Ali Badavi

Personal information
- Full name: Ali "Naji" Badavi
- Date of birth: 20 June 1982 (age 44)
- Place of birth: Ahvaz, Iran
- Position: Defender

Senior career*
- Years: Team / Apps / (Gls)
- 2001–2006: Foolad /  / (6)
- 2006–2007: Esteghlal Ahvaz / 25 / (1)
- 2007–2009: Foolad /  / (2)
- 2009–2010: Sanat Naft / 13 / (1)

International career^{‡}
- 2001–2003: Iran U23 / ? / (1)
- 2002–2006: Iran / 24 / (0)

Medal record
Representing Iran
Asian Games
| Gold medal – first place | 2002 Busan | Team competition |

= Ali Badavi =

Iranian footballer

Ali "Naji" Badavi (born 20 June 1982) is an Iranian footballer who last played for the Sanat Naft in Azadegan League.

==Club career==
Badavi started his career at Foolad FC, however on his return from China after the 2004 Asian Cup, his troubles continued with Foolad FC and eventually left for city rival Esteghlal Ahvaz where he has yet to win a regular spot in the team. Ali Badavi continued his excellent run for Esteghlal Ahvaz in the Iran Premier League (2005–2006) Season.

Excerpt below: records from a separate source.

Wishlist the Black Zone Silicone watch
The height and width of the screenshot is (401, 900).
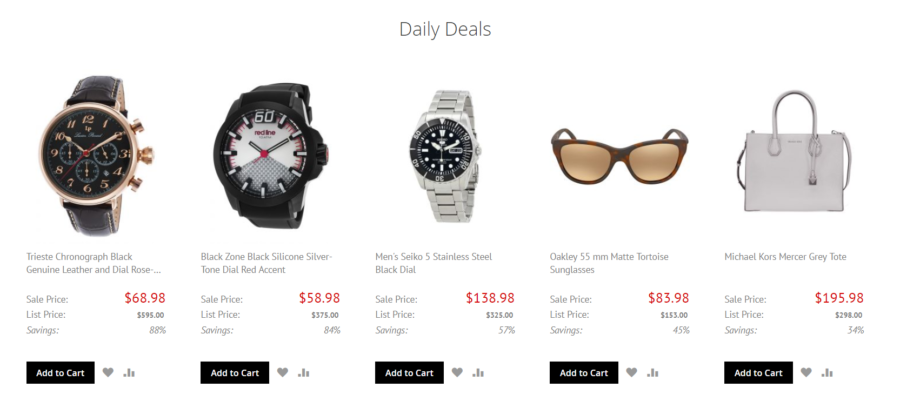[x=282, y=372]
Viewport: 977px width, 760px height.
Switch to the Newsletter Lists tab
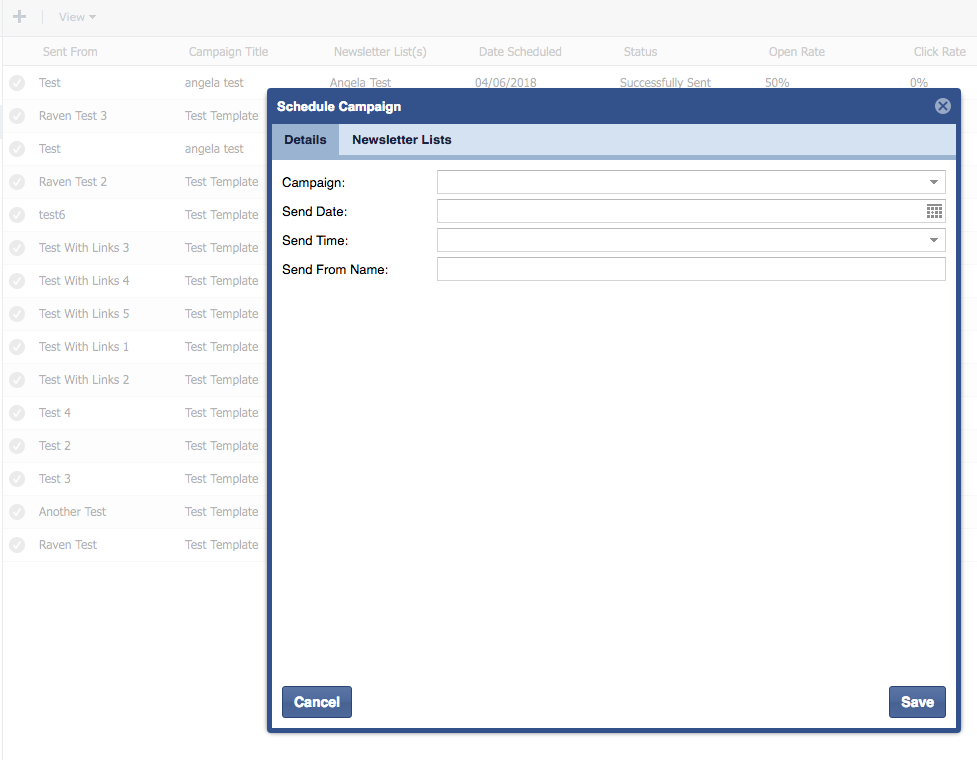[401, 140]
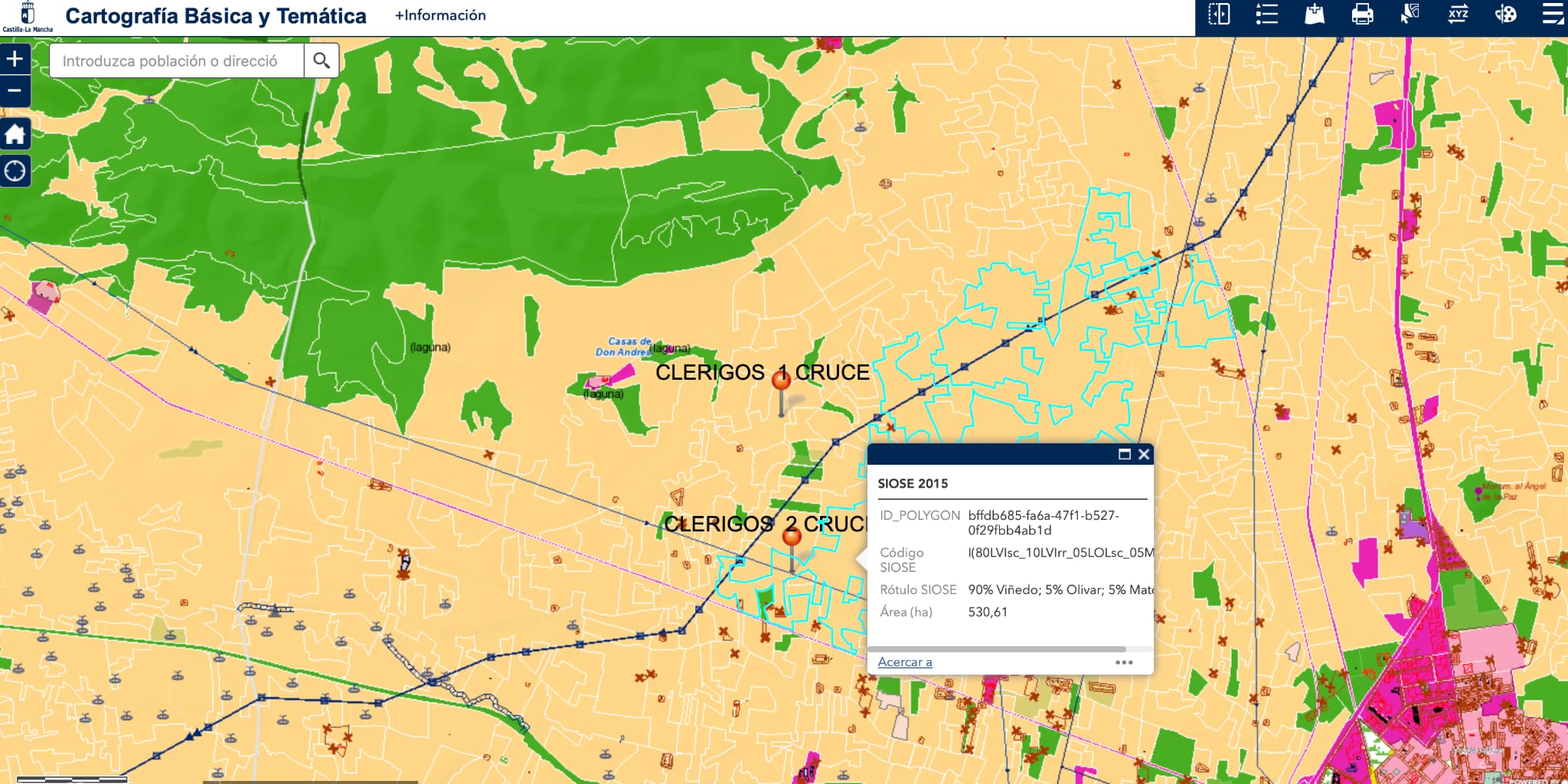Activate the select features tool
The height and width of the screenshot is (784, 1568).
pyautogui.click(x=1410, y=15)
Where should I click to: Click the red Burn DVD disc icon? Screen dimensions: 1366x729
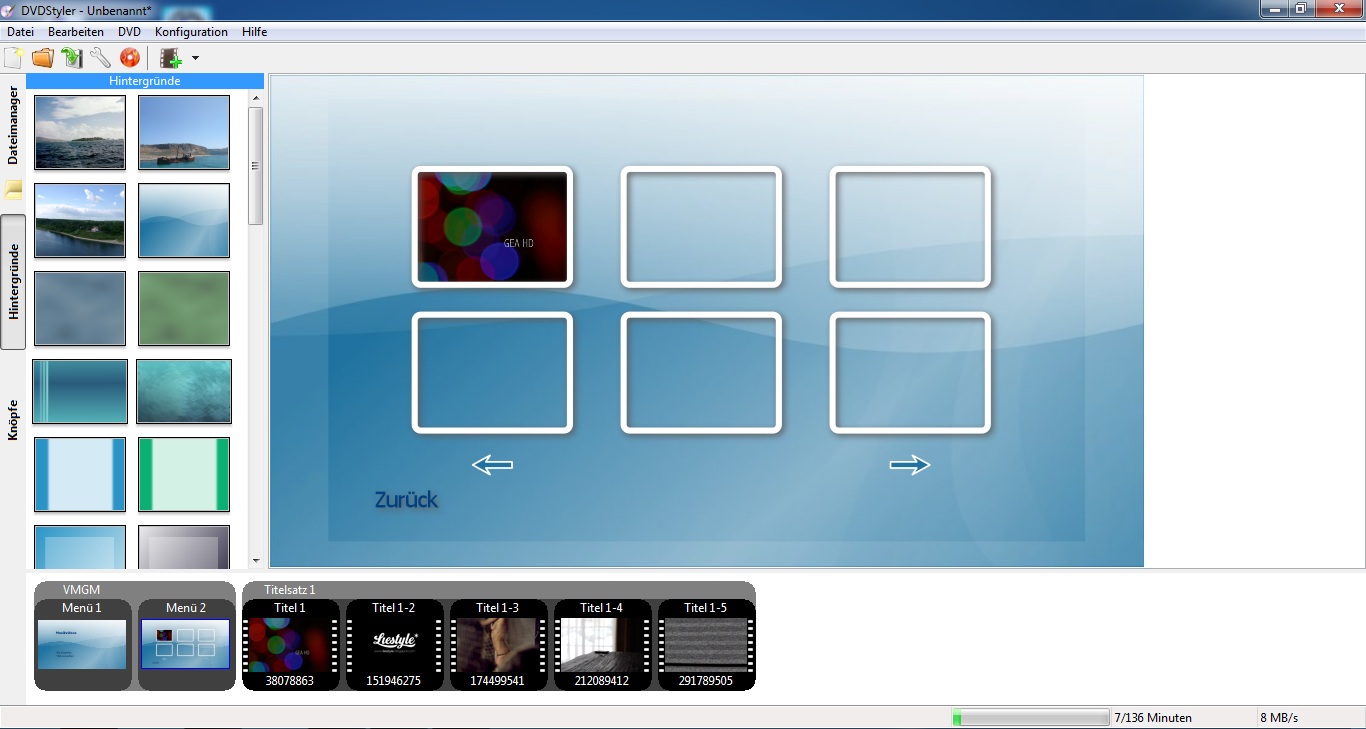[130, 58]
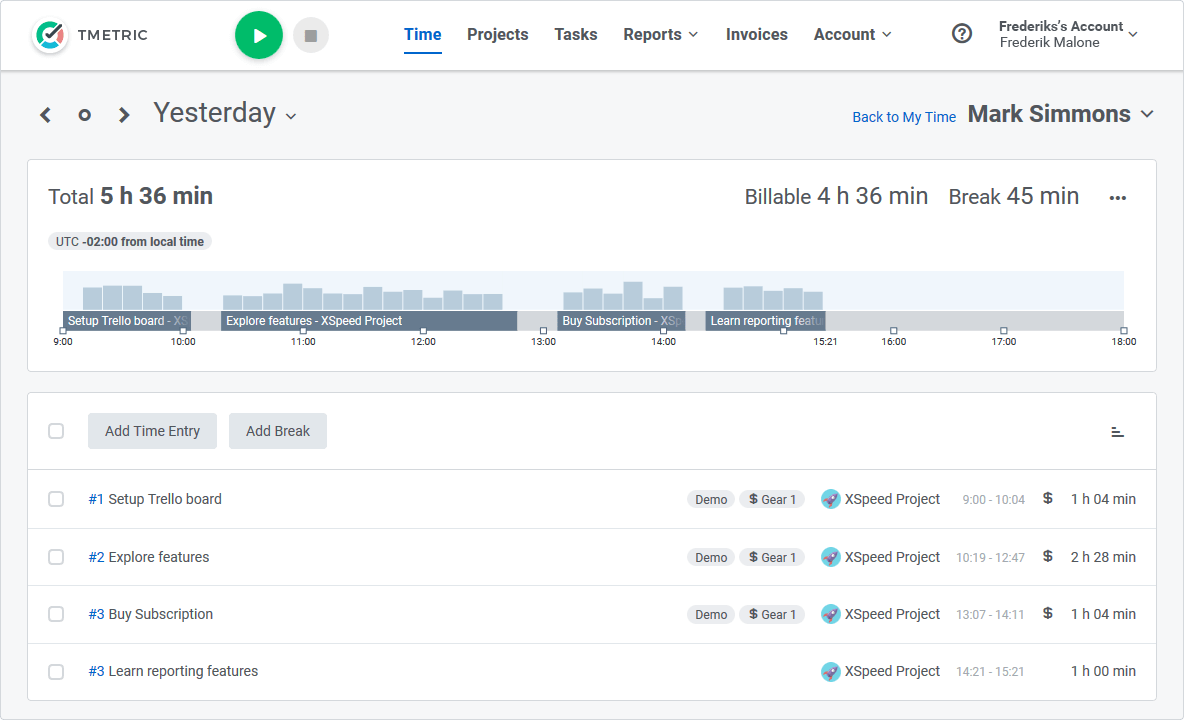Click the today circle between the navigation arrows
This screenshot has width=1184, height=720.
84,114
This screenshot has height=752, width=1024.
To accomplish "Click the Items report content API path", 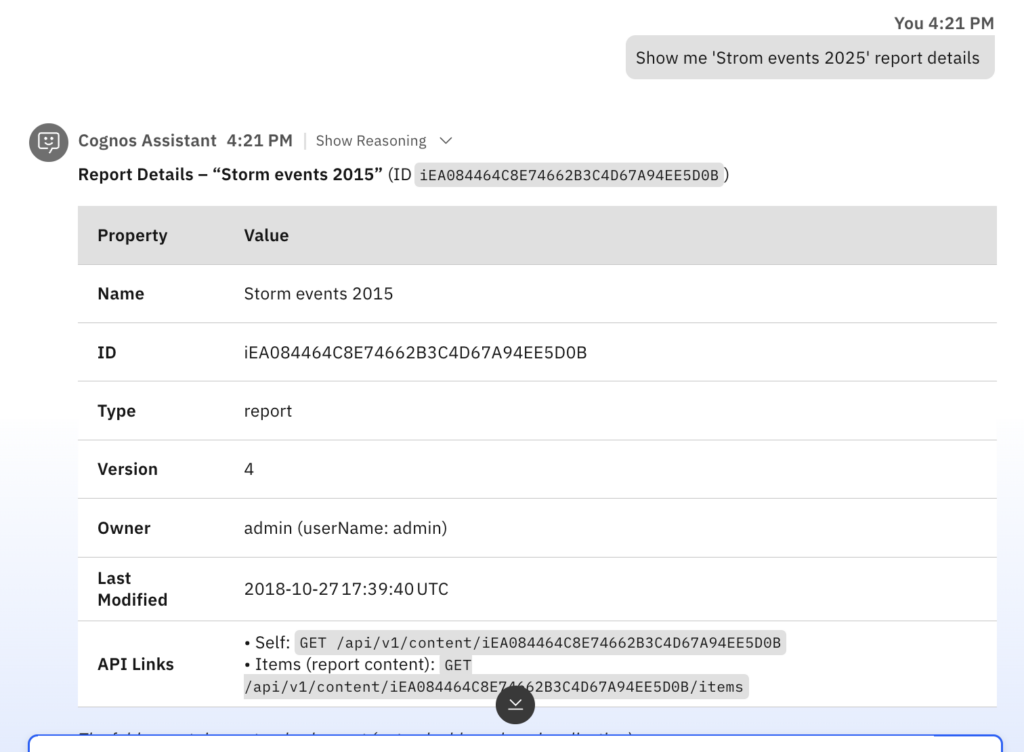I will (x=495, y=687).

His form was good enough for yet another recall for international duty.

===Club career statistics===
Last Update 24 May 2010

| Club performance |  |  | League |  | Cup |  | Continental |  | Total |  |
| Season | Club | League | Apps | Goals | Apps | Goals | Apps | Goals | Apps | Goals |
| Iran |  |  | League |  | Hazfi Cup |  | Asia |  | Total |  |
| 2001–02 | Foolad | Persian Gulf Cup |  | 4 |  |  | - | - |  |  |
| 2002–03 | 24 | 1 |  |  | - | - |  |  |
| 2003–04 |  | 0 |  |  | - | - |  |  |
| 2004–05 |  | 1 |  |  | - | - |  |  |
| 2005–06 | 0 | 0 |  |  |  | 1 |  |  |
| 2006–07 | Esteghlal Ahvaz | 25 | 1 |  |  | - | - |  |  |
| 2007–08 | Foolad | Azadegan League |  | 0 |  |  | - | - |  |  |
| 2008–09 | Persian Gulf Cup | 24 | 2 |  |  | - | - |  |  |
| 2009–10 | Sanat Naft | Azadegan League | 13 | 1 |  |  | - | - |  |  |
| Total | Iran |  |  | 10 |  |  |  | 1 |  |  |
| Career total |  |  |  | 10 |  |  |  | 1 |  |  |

- Assist Goals

| Season | Team | Assists |
|---|---|---|
| 06–07 | Esteghlal Ahvaz | 1 |
| 08–09 | Foolad | 3 |

==International career==
He made his debut for Iran national football team on 1 September 2002 versus Jordan.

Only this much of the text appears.